Para terminar, os indivíduos com um historial significativo de dependência (adicção) de substâncias psicoactivas, do Sistema Nervoso Central, lícitas incluindo o álcool e medicação prescrita pelo médico (do grupo das benzodiazepinas – por exemplo, os ansiolíticos) e as ilícitas devem considerar a abstinência uma regra. Tal como referi, estes indivíduos adictos desenvolveram uma predisposição, uma vulnerabilidade física e psicológica, ao contacto com drogas, que os colocam em risco de reiniciarem a adicção activa, que pode ser despoletada a qualquer altura, evento adverso e dor intensa, doença, etc, independentemente das suas vontades.
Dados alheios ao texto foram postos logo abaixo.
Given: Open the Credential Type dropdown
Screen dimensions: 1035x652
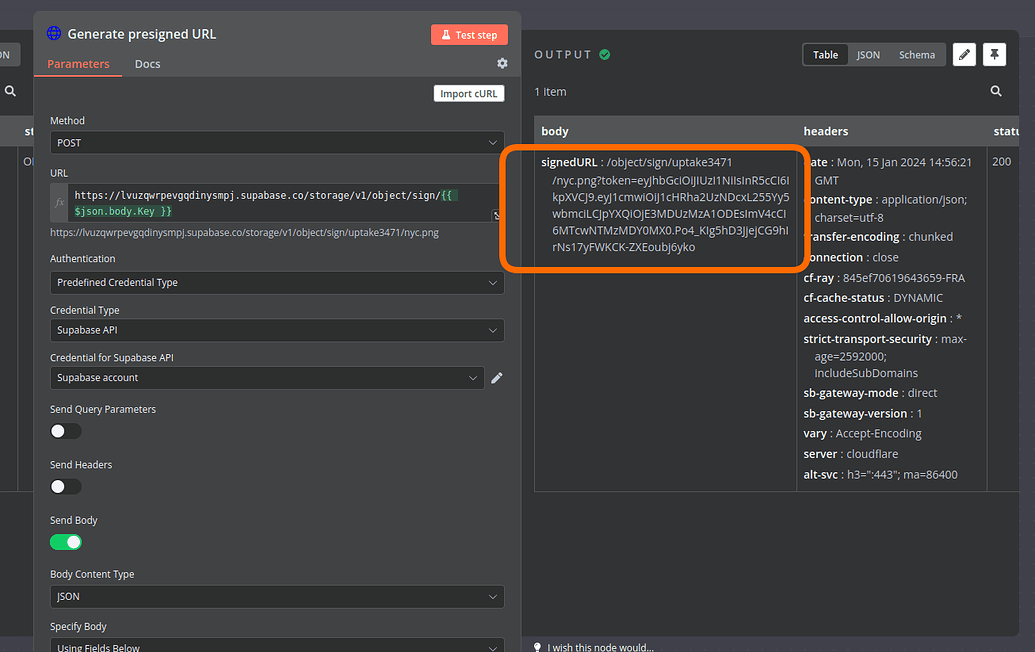Looking at the screenshot, I should coord(277,330).
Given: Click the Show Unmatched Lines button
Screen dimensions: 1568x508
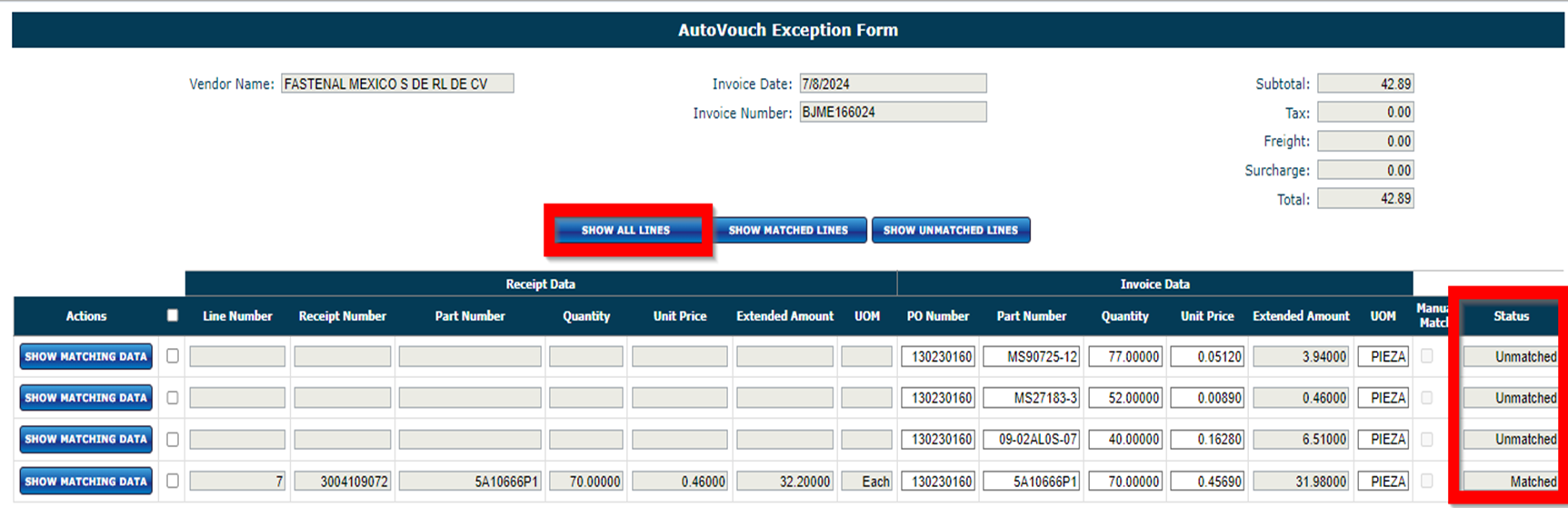Looking at the screenshot, I should [950, 230].
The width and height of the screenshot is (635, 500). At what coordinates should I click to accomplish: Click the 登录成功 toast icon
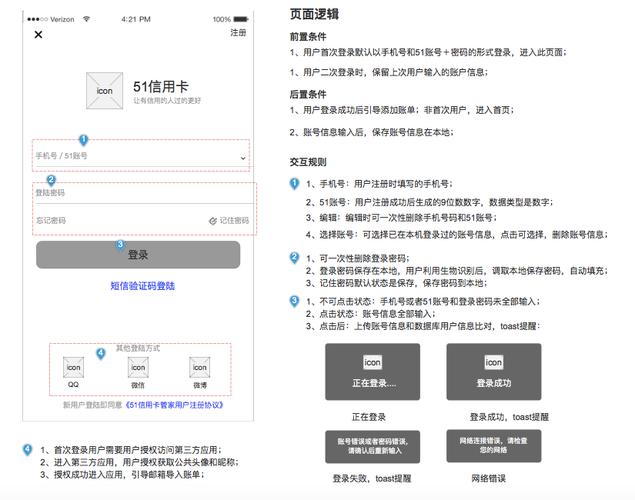[493, 362]
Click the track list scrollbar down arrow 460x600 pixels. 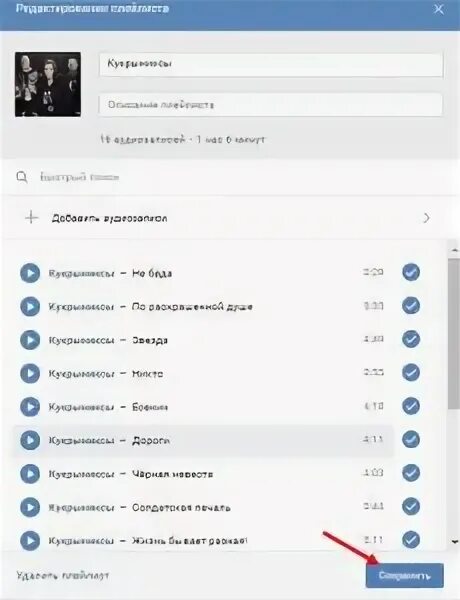[x=454, y=542]
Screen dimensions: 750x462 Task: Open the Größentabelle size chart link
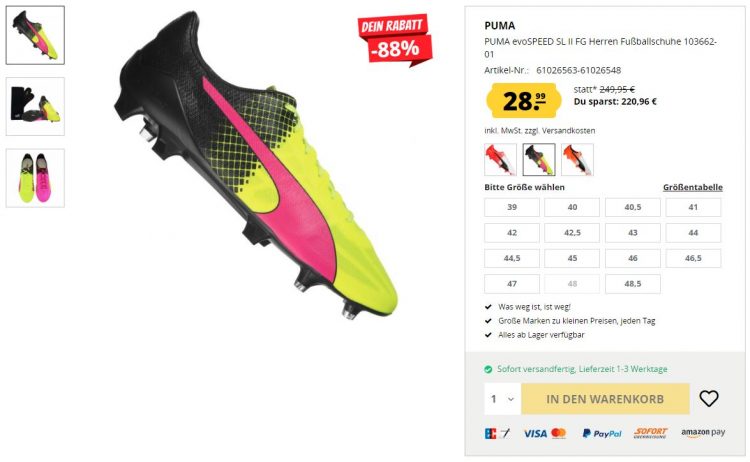(693, 187)
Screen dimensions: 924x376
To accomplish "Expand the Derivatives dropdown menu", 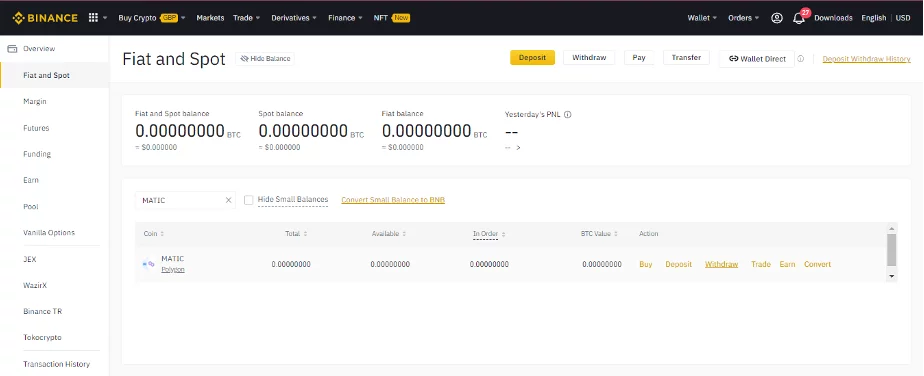I will 294,18.
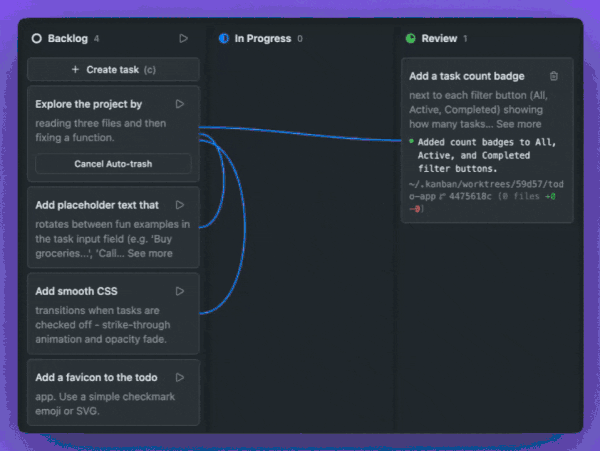Screen dimensions: 600x451
Task: Run the 'Add smooth CSS' task
Action: click(180, 292)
Isto é, enquanto permanecerem abstinentes, a adicção permanece controlada; refiro-me á compulsão e à obsessão associado às drogas - ao prazer. De notar que, quando afirmo abstinência, refiro-me à «auto medicação», porque existem excepções, indivíduos adictos, em recuperação, precisam de medicação, e acima de tudo, acompanhamento profissional digno. Ao contrário, daquilo que algumas tendências e tradições disfuncionais da nossa cultura teimam em reforçar, é possível ter uma vida plena abstinente, sem drogas lícitas, incluindo o álcool, e as drogas ilícitas.
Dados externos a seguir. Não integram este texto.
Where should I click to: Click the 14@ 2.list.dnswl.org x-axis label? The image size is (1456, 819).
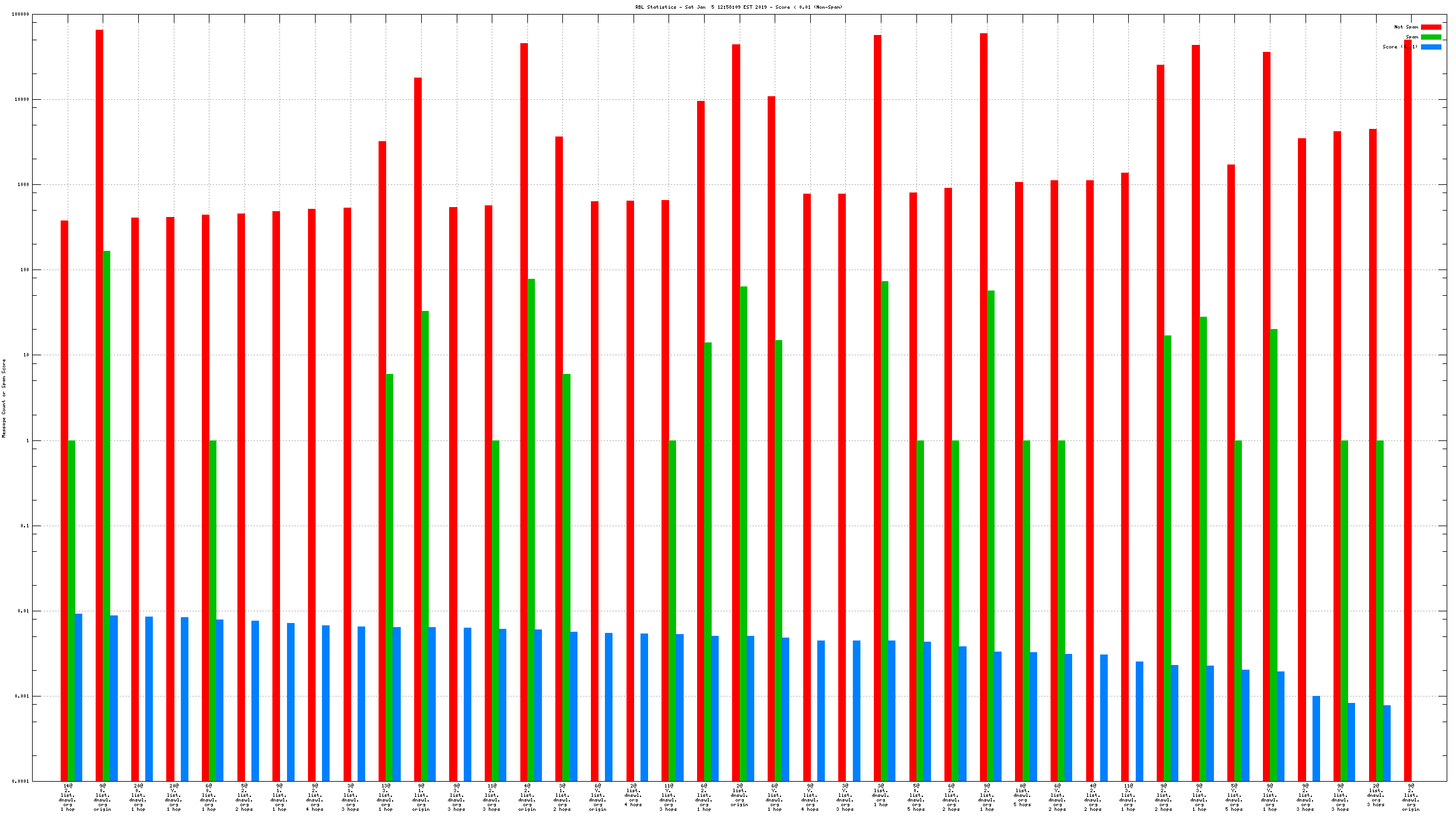pyautogui.click(x=68, y=797)
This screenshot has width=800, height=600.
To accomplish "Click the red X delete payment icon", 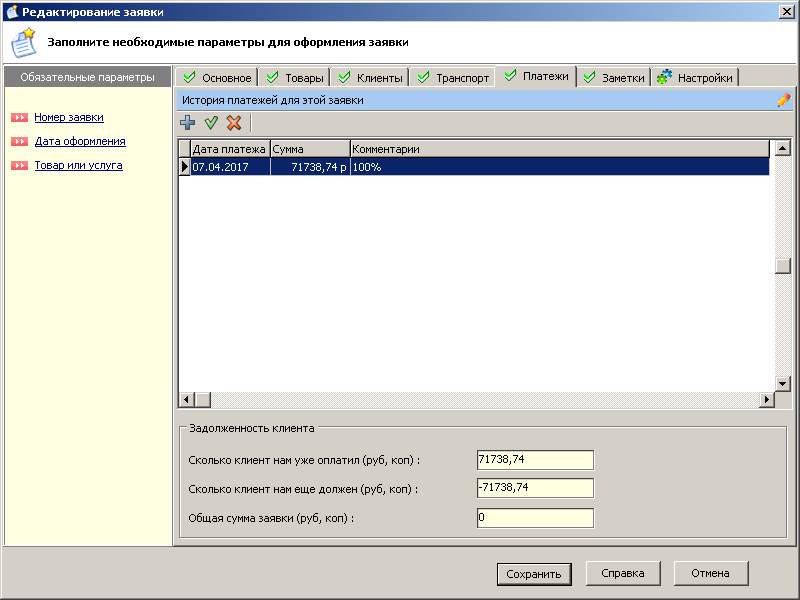I will coord(234,123).
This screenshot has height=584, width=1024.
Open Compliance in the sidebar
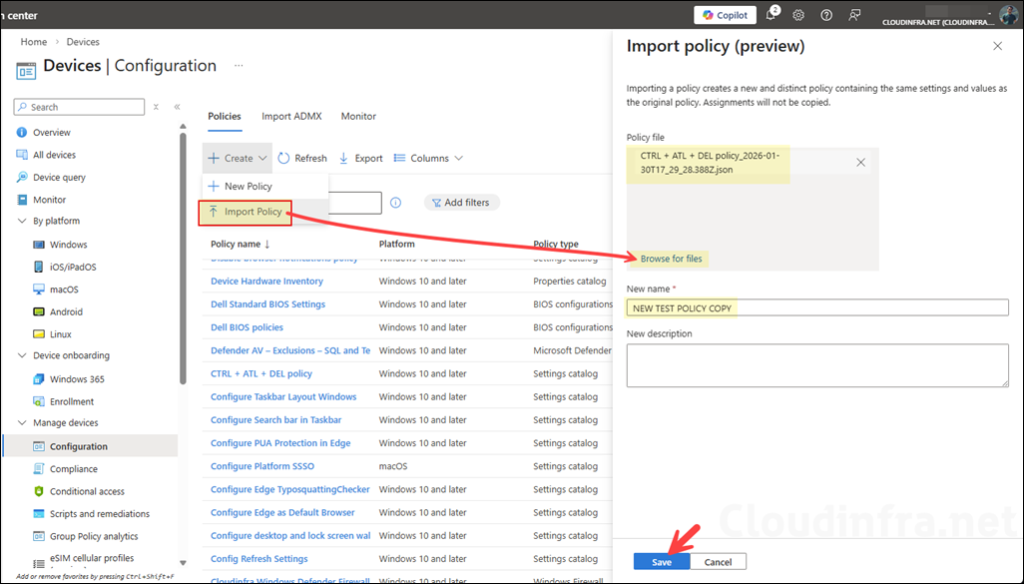click(74, 469)
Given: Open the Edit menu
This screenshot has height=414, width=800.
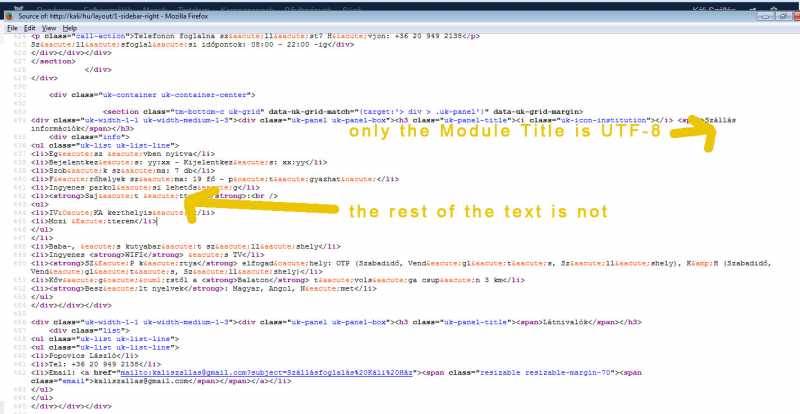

São necessários estudos inovadores, não me refiro somente às causas, aos sintomas da dependência das drogas, incluindo o álcool, mas aquelas pessoas, adictos e adictas, que após um historial de adicção activa, permanecem longos períodos em recuperação. Paralelamente, precisamos de contrariar o estigma, a negação e a vergonha. Ainda ouço, com frequência pessoas, e alguns profissionais, a afirmarem que os indivíduos em recuperação duradoura, são «ex drogados» ou «ex toxicodependentes». Quando não compreendemos determinados atitudes e comportamentos dos outros, a nossa tendência é para criticar, e em casos de ignorância, dizer mal. É necessário retirar os rótulos, desmistificar e corrigir certos paradigmas disfuncionais e profissionais desactualizados, revelarmos mais humildade e reconhecimento alheio, pensarmos «fora da caixa», a fim de compreendermos melhor quais são as competências e os recursos, que dotam estas pessoas fantásticas e resilientes perante o apelo (perpétuo) dos efeitos das drogas lícitas e/ou ilícitas. Eles e elas não estão imunes ou curados, porque a adicção não é um vírus, pelo contrário, investem na prevenção da recaída e consideram que a recuperação acrescenta significado e propósito ao rumo das suas vidas. Para todo o efeito, também são uma referência para a família, para comunidade e a sociedade, incluindo profissionais. Eles andam aí à espera que de serem chamados a participar no tratamento, na recuperação e na prevenção da recaída. Recuperar é que está a dar contra o estigma, a negação e a vergonha.


Philipe S. Hoffman, R.I.P. e as minhas condolências para a família.